L’esprit de la croisade
Le goût des commémorations alimente la mobilisation des éditeurs sur le dossier des croisades - épineux depuis la relecture des engagements politico-militaires à l’heure de la décolonisation. La nouvelle édition du recueil de textes choisis et présentés par le médiéviste Jean Richard obéit peut-être à cette vogue, qui survit à la célébration des 900 ans de l’appel de Clermont (1095), puis de la prise de Jérusalem (1099) ; mais pas sa conception. Parue dès 1969, cette anthologie entendait éviter les trop fréquentes erreurs de parallaxe comme les désaveux rétrospectifs et fièvres de "repentance" dont l’historien ne retient que le révélateur des mentalités du temps qui les connaissent.
Soucieux de comprendre le véritable moteur d’une aventure maintes fois répétée durant deux siècles en direction de ces "sanctuaires visibles", nécessaires selon Paul VI à "ceux dont l’intelligence ne peut atteindre les Saints des Saints invisibles" (de l’équipe conduite par Godefroy de Bouillon à l’ultime voyage de Louis IX, en passant par l’expédition pacifique du Saxon Henri le Lion (1172) ou l’entrée controversée de Frédéric II (1229) dans une Jérusalem où le Temple, devenu Mosquée d’Omar, était laissée au culte musulman), Jean Richard évoque la conscience du péché, et, partant, le désir de pénitence, le code de l’honneur chevaleresque, et la vassalité absolue qui élit Dieu pour suzerain, l’exigence de la foi qui ne supporte pas l’accommodement ?

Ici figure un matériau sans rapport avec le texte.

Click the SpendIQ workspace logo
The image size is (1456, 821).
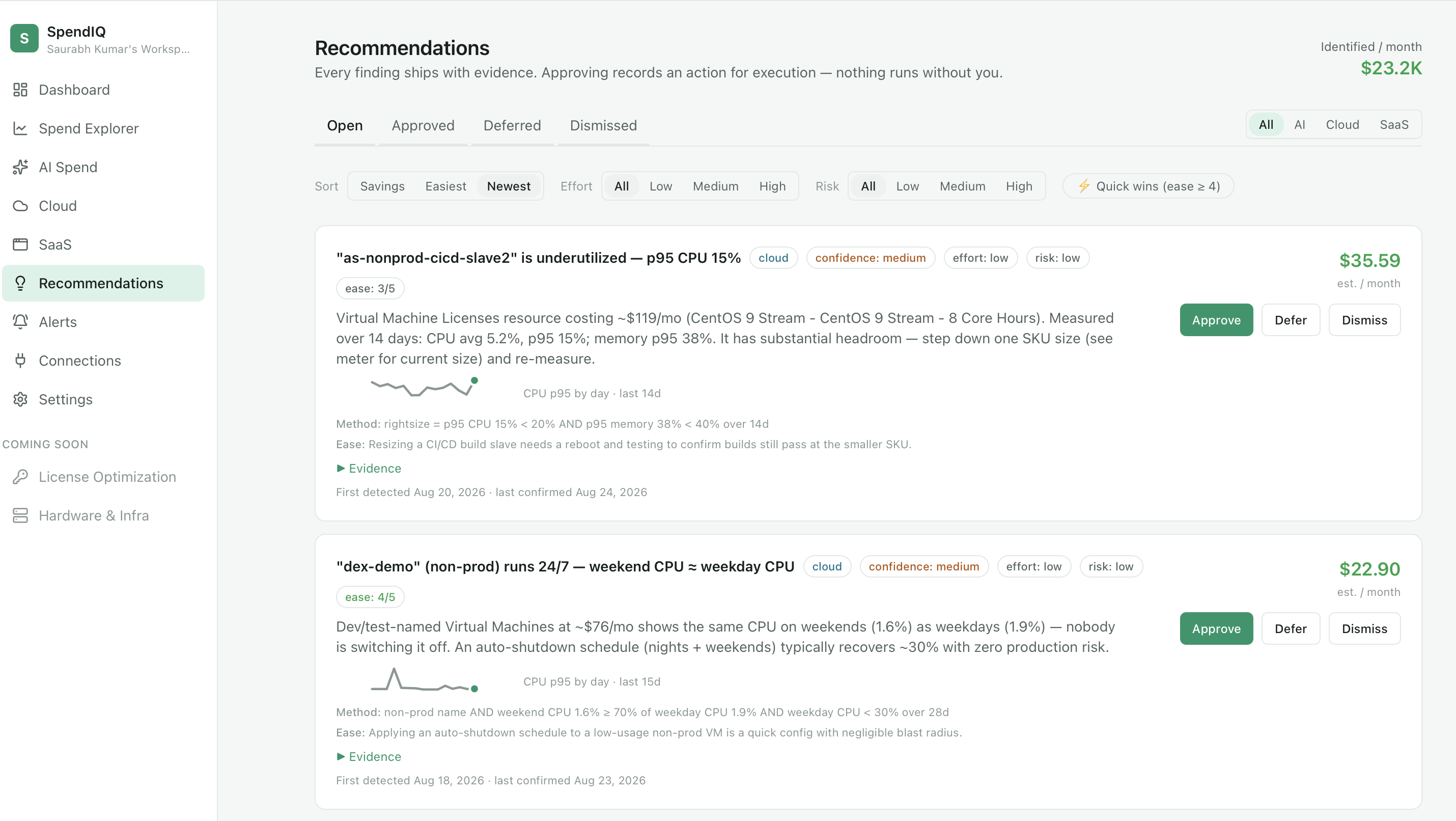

Quand Joinville, "décroisé", refuse de suivre Louis IX en mars 1270, il sait qu’il perd "l’amour du roi", mais stigmatise ceux qui poussent à ce "péché mortel" : "Si nous nous croisons, nous perdons celui de Dieu, parce que nous ne nous croiserons pas pour lui, mais par peur du roi." Un retour aux sources bien intéressant.